Really they can be used to represent ownership of any unique asset, like a deed for an item in the digital or physical realm.
If Andy Warhol had been born in the late 90s, he probably would have minted Campbell’s Soup as an NFT. It’s only a matter of time before Kanye puts a run of Yeezys on Ethereum. And one day owning your car might be proved with an NFT.
What’s an NFT?
NFTs are tokens that we can use to represent ownership of unique items. They let us tokenise things like art, collectibles, even real estate.
They can only have one official owner at a time and they’re secured by the Ethereum blockchain – no one can modify the record of ownership or copy/paste a new NFT into existence.
NFT stands for non-fungible token.
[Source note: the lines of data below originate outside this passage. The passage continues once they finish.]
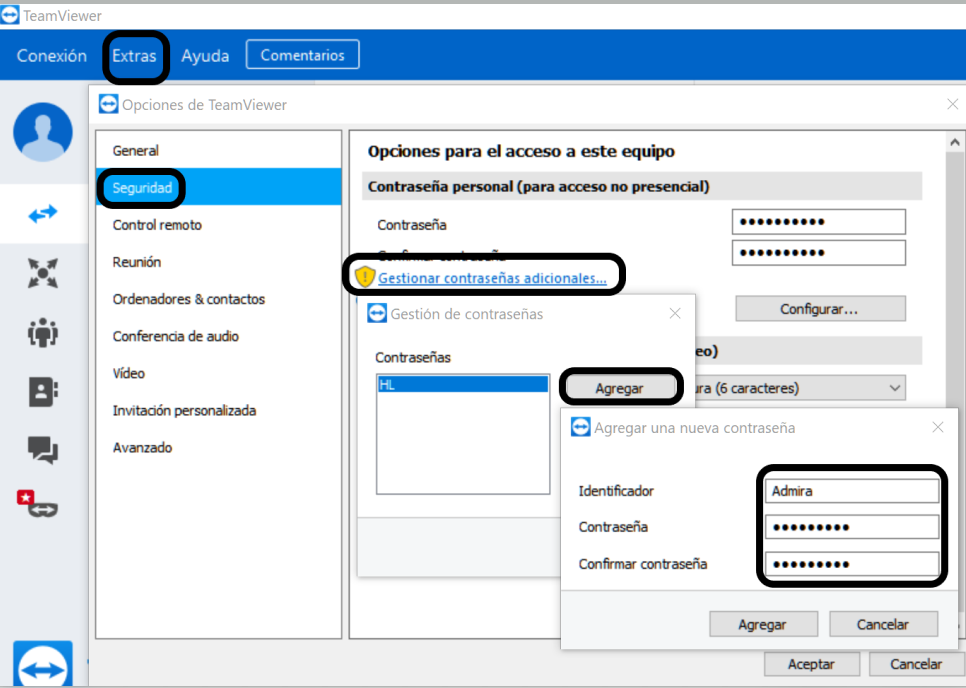The height and width of the screenshot is (688, 966).
Task: Select Control remoto in options list
Action: pos(157,225)
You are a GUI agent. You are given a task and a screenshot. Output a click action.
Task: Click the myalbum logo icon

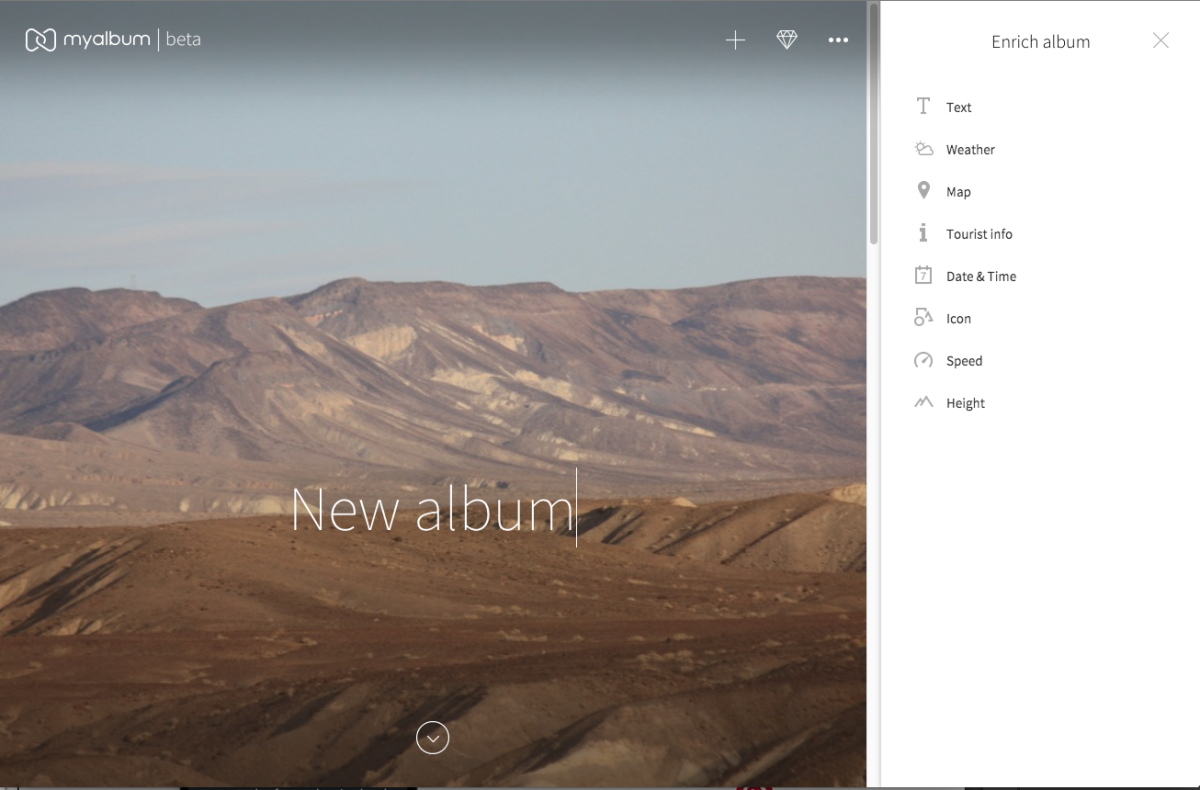40,40
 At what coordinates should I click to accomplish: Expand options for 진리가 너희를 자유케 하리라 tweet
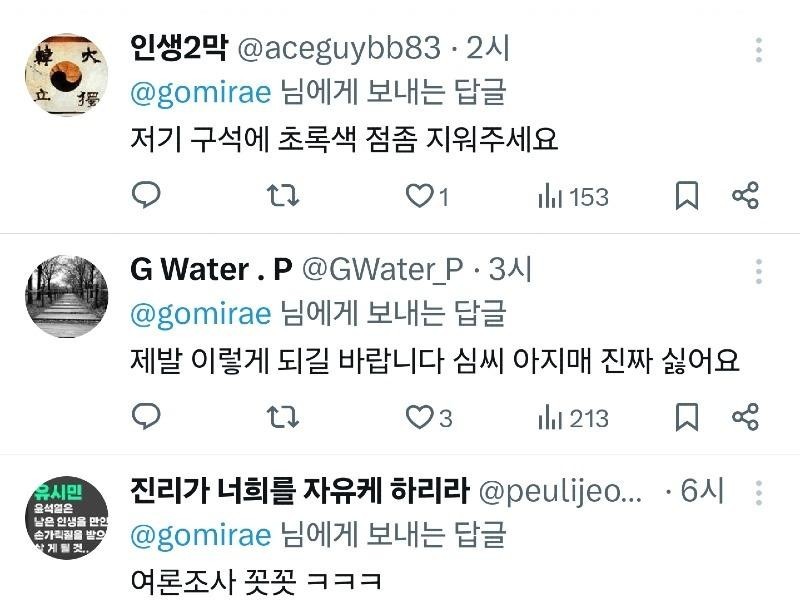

Non-fungible is an economic term that you could use to describe things like your furniture, a song file, or your computer.
These things are not interchangeable for other items because they have unique properties.
Fungible items, on the other hand, can be exchanged because their value defines them rather than their unique properties.
For example, ETH or dollars are fungible because 1 ETH / $1 USD is exchangeable for another 1 ETH / $1 USD.
The internet of assets
NFTs and Ethereum solve some of the problems that exist in the internet today.
As everything becomes more digital, there’s a need to replicate the properties of physical items like scarcity, uniqueness, and proof of ownership.
Not to mention that digital items often only work in the context of their product.